Now, I'd never claim to be the brightest spoon in the tool box. But I like to think I'm smarter than the average bear.

This though...this is just flat out amazing, everything I thought I understood about life and basic biology has been completely thrown out the window with this one.


They don’t breathe in the sense that you and I do. In the most extreme cases, they don’t consume any conventional food, either. Instead, they power themselves in the most elemental way: by eating and breathing electricity. Nealson gestures at his lab. That’s what they are doing right there, right now.


Every other form of life that we are aware of gets it's energy by breaking down molecules of some type in one form or another. But not these little buggers, they don't got no time for that.
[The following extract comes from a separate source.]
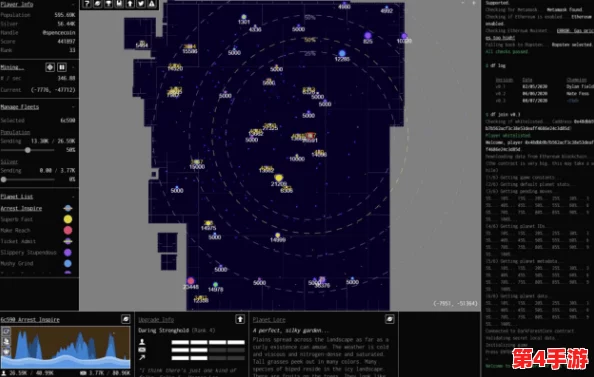594x377 pixels.
Task: Click the target icon next to Mining
Action: click(x=50, y=67)
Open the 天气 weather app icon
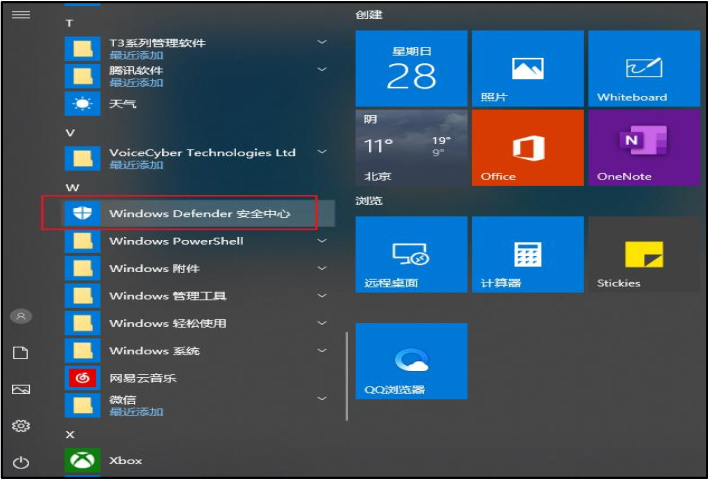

“All the textbooks say it shouldn’t be possible,” he says, “but by golly, those things just keep growing on the electrode, and there’s no other source of energy there.” Growing on the electrode. It sounds incredible. Nealson pivots on his chair to face me and gives a mischievous grin. “It is kind of like science fiction,” he says. To a biologist, finding life that chugs along without a molecular energy source such as carbohydrates is about as unlikely as seeing passengers flying through the air without an airplane.


The article goes on to describe a few other remarkable bacterium Shewanella oneidensis and Geobacter metallireducens that excrete or exhale electrons. But nothing before compares to this new microbe.



They are not just new to science; they require an entirely new method of collection and culture. The vast majority of Rowe’s strains must be grown on a cathode, not in a petri dish. And they indicate an immense and largely alien ecosystem here on Earth. The National Science Foundation calls it the “dark energy biosphere” and is funding Rowe to learn more about this parallel microbial universe.


Many are familiar with extremophiles by now, but in my opinion, this is on a whole other level.

Then the article goes on to discuss implication for our understanding and search for life out in space and the larger universe.



In some ways, getting to Mars is a cakewalk compared to the challenge of knowing what to search for once you arrive....That’s what Nealson’s team grappled with at JPL. “Could you really figure out what the universal properties of any life must be? It’s very hard to solve this problem, because we can’t get away from our own biases,” he says.


I don't know about anyone else, but this is with out a doubt the most interesting thing I have come across in a very long time. I hope you enjoy it as much as I have.

Source


edit on 21-1-2015 by watchitburn because: (no reason given)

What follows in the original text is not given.